Member of the House of Councillors
- In office 23 October 2019 – 28 July 2025
- Preceded by: Takashi Tachibana
- Parliamentary group: The Party to Protect the People from NHK (since 2023)
- Constituency: National PR

Personal details
- Born: 11 May 1977 (age 49) Kyoto, Japan
- Party: Independent (since 2023)
- Other political affiliations: NHK Party (before 2023)
- Alma mater: University of Tokyo Kyoto University
- Occupation: Doctor

= Satoshi Hamada =

Japanese politician

Satoshi Hamada (浜田 聡, Hamada Satoshi) is a Japanese politician and radiologist. He served as a member of the House of Councillors from 2019 until his loss in 2025.

==Early life and education==
Satoshi Hamada was born in Kyoto, Japan. After graduating from Rakunan High School (洛南高等学校), one of the most prestigious high schools in Kansai, he entered the University of Tokyo and got Bachelor of Education (教育学士). He initially pursued graduate study in education at the University of Tokyo and got Master of Education (教育修士), but he switched to medicine and got MD (医学士) from Kyoto University.

== Political career ==
His interest in the party's activities was sparked by Takashi Tachibana's political broadcast during the 2016 Tokyo gubernatorial election.
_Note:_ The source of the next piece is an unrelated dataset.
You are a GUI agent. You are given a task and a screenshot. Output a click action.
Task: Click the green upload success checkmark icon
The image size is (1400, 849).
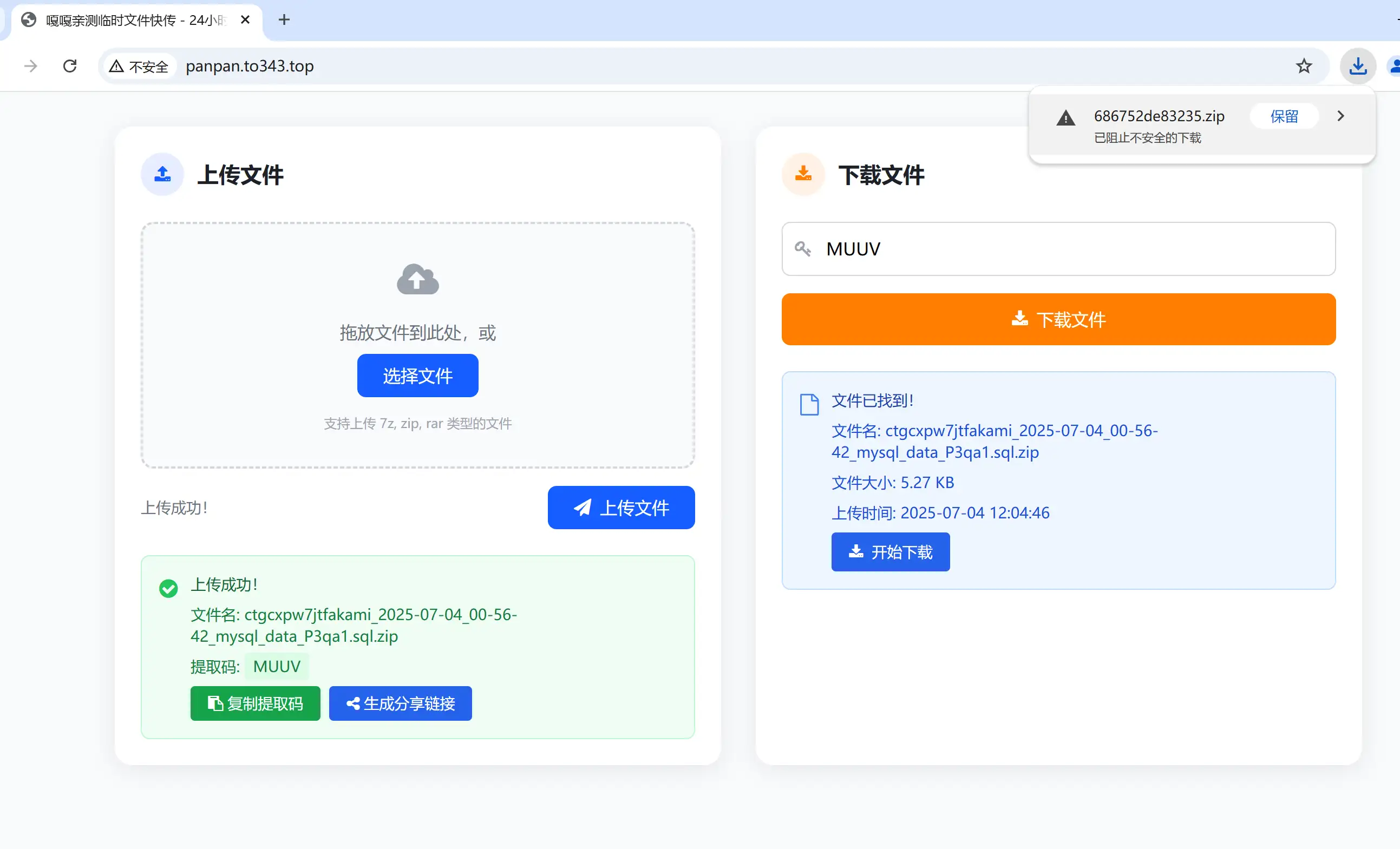[x=168, y=588]
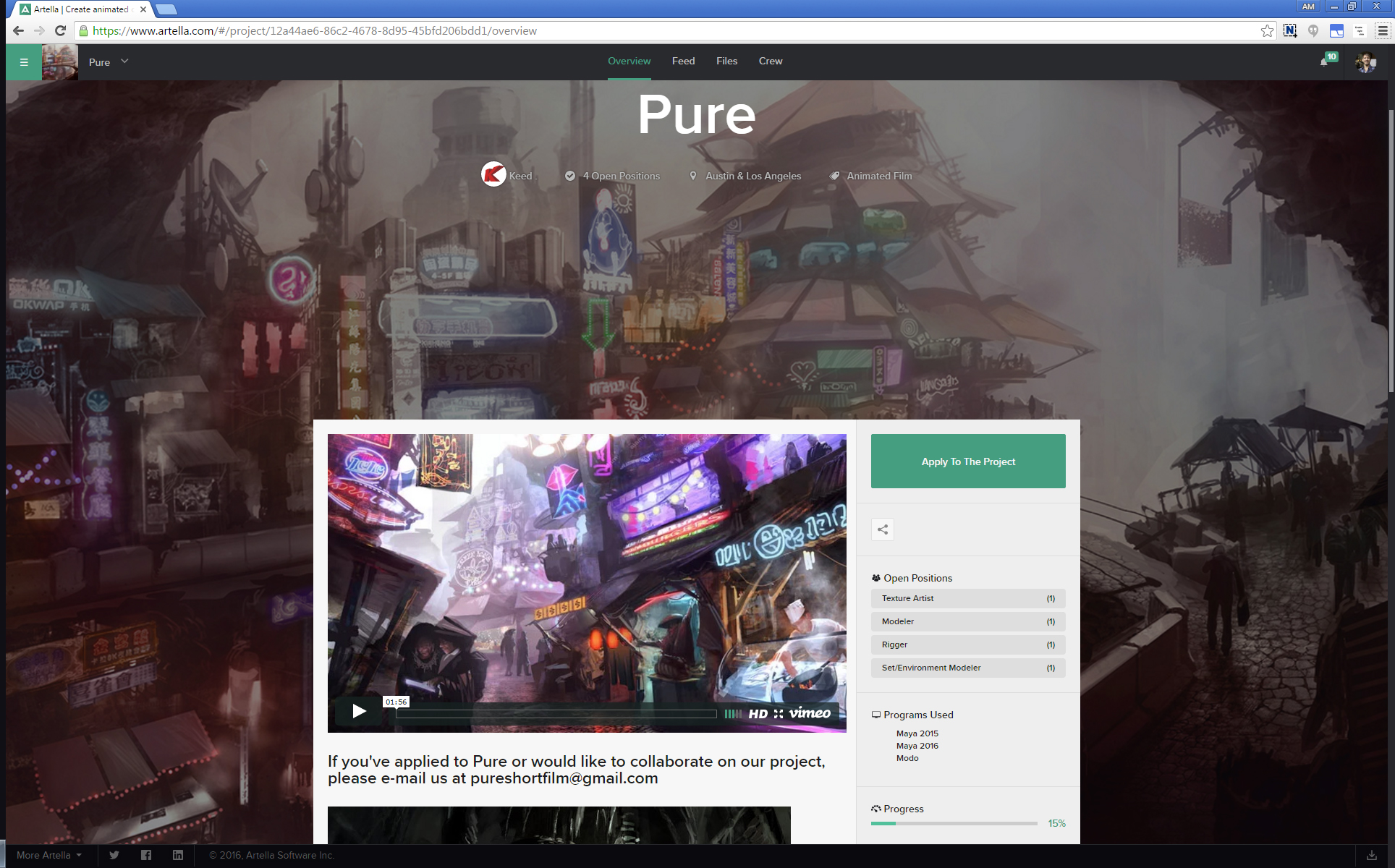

He ran unsuccessfully in the 2019 election for the Okayama Prefectural Assembly from the Kurashiki City and Tsukubo County constituencies as an official candidate of The Party to Protect the People from NHK. In the 25th ordinary election for the House of Councillors held in the same year, he ran as a candidate for the proportional district, but was unsuccessful. He later ran for governor of Saitama Prefecture and mayor of Higashi-Osaka City, but was unsuccessful.

On 10 October 2019, he was elected to the House of Councillors after party leader Takashi Tachibana automatically lost his seat in the House of Councillors due to filing his candidacy for the Saitama Prefecture Supplementary Election.

== Personal life ==
Hamada enjoys jogging, strength training, reading and watching football. He is a fan of Fasiano Okayama FC.